From Great Lakes Bureau Chief Mary Ellen Geist: Today, greatlakesnow.org posts the third in a series of short videos about the Great Lakes by filmmaker Aaron Martin.
Aaron is a producer and director who is dedicated to telling dramatic stories about how humans and the environment interact.
Aaron regularly produces segments on the ecology, blue economy and natural history of the Laurentian Great Lakes for Detroit Public Television’s Great Lakes Bureau. Aaron also produced The Ethanol Effect, an hour-long documentary for national PBS examining the political and economic effects of producing fuel from corn, and was the producer/director of Beyond the Tap, a half-hour special on the water crisis in Flint, Michigan for PBS WORLD Channel, in addition to producing segments for the PBS NewsHour, SciTech Now and Local USA on subjects ranging from a deadly disease affecting bats to underwater archaeology.
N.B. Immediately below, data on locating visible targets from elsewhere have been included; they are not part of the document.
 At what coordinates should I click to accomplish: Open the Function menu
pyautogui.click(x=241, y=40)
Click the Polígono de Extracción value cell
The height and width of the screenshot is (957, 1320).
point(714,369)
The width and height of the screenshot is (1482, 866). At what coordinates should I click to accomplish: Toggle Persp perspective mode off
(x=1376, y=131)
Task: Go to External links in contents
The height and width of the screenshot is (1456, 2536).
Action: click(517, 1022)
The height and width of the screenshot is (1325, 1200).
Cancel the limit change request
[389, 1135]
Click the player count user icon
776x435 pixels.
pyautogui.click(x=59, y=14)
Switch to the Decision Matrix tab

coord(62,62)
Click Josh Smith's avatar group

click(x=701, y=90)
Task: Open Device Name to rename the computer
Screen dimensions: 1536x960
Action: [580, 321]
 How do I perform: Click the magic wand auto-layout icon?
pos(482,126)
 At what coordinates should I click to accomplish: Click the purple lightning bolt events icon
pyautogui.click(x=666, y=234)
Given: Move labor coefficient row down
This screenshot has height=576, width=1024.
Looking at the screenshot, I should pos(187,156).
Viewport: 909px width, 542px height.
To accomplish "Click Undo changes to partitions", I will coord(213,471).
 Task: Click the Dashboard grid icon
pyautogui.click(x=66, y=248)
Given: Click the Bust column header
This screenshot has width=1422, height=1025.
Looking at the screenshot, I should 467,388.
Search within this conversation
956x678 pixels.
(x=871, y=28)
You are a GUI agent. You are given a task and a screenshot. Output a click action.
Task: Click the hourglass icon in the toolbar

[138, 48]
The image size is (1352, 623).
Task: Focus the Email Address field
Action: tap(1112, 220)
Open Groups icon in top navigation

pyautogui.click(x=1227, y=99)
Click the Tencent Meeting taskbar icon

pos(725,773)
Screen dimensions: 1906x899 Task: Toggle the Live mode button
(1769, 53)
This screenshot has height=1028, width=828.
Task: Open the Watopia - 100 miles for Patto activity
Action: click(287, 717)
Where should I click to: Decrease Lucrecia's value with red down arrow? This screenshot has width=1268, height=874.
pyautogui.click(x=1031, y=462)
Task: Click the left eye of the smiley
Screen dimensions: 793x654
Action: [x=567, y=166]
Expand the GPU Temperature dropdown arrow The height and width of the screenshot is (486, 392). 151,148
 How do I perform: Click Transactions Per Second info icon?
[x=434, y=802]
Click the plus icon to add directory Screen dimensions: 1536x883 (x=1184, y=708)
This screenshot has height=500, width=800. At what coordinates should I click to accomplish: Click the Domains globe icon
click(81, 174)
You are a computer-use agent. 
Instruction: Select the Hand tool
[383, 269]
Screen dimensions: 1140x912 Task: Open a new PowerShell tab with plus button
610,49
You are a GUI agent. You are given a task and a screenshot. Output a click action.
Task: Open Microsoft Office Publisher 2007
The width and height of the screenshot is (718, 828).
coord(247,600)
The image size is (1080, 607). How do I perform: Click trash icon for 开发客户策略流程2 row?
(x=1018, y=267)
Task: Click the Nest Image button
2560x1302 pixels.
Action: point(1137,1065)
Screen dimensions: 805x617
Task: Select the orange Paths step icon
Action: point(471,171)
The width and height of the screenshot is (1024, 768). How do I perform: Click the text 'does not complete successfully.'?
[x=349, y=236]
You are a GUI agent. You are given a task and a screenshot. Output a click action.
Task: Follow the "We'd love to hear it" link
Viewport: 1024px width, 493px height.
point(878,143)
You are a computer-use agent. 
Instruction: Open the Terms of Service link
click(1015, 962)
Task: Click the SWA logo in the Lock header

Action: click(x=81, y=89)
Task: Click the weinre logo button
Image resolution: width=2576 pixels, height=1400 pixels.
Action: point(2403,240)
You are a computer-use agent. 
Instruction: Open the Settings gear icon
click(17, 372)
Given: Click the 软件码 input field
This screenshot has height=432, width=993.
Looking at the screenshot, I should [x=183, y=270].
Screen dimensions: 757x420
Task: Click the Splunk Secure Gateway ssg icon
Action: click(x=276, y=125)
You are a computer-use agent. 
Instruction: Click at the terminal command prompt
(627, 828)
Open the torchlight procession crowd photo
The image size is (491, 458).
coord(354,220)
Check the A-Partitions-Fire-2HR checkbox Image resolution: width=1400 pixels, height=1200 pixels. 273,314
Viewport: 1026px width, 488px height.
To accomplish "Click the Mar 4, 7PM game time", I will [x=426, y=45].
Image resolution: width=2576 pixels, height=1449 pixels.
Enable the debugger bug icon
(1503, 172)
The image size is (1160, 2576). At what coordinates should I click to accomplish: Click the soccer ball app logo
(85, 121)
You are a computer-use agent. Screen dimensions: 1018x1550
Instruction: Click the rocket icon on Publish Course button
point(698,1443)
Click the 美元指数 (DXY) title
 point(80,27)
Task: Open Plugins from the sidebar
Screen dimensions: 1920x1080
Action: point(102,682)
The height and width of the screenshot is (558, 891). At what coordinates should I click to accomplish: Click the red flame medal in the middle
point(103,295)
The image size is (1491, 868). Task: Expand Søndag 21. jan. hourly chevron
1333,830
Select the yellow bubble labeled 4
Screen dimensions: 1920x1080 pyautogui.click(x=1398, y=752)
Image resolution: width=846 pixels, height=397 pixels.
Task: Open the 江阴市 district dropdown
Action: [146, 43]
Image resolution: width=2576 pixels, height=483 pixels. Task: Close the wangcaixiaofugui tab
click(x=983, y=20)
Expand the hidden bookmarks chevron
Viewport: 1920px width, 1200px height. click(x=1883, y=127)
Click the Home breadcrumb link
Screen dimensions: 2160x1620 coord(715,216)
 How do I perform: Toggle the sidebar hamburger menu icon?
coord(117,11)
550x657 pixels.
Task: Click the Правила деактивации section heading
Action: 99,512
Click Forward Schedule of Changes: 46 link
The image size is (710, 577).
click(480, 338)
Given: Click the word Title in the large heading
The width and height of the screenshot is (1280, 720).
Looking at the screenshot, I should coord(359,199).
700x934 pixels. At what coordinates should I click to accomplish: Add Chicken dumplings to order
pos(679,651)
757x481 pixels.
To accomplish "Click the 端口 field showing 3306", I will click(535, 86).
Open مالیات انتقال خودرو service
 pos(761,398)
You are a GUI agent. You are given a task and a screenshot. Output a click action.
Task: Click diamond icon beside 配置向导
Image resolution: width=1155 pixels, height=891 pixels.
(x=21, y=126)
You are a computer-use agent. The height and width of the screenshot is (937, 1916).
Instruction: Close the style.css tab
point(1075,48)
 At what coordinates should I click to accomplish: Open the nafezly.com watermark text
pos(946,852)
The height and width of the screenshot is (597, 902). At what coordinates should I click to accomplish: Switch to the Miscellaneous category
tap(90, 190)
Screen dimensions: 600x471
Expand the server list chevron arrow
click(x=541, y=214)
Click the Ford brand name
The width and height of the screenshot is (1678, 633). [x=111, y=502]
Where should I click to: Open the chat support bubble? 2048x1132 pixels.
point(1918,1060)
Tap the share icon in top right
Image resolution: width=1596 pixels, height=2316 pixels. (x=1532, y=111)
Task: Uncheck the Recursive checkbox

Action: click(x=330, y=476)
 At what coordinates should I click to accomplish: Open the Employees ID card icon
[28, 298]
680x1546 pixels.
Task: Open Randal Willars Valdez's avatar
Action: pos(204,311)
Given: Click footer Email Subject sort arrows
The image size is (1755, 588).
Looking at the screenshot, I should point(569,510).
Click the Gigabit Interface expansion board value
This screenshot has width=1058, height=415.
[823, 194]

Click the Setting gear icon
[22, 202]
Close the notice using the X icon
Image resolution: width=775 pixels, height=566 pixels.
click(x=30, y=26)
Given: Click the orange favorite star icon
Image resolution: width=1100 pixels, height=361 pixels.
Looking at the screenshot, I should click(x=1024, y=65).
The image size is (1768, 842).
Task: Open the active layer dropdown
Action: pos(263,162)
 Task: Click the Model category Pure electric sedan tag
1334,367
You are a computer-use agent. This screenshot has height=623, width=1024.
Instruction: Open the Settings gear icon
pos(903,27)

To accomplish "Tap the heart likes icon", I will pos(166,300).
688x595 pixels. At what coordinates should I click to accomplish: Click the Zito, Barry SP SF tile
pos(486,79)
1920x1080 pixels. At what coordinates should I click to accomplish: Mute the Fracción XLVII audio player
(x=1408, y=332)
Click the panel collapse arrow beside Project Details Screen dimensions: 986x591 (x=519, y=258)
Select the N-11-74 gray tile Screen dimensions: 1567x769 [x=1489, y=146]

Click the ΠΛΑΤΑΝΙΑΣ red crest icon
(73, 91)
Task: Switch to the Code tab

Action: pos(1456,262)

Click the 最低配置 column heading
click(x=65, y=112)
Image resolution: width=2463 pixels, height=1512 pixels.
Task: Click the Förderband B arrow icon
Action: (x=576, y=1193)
In this video, Aaron travels to Lake Erie to explore the lessons mayflies teach us about pollution.
Mayflies have long been a natural indicator of the health of Lake Erie. They almost disappeared in the middle of the last century when the lake was poisoned by sewage and industrial pollutants, and then returned when the lake recovered. Now the lake is facing a new
set of environmental threats, and something interesting is happening to the mayflies: Small hatches have been showing up later and later into the fall. Detroit Public Television’s Great Lakes Bureau visits Lake Erie’s southern shore to investigate.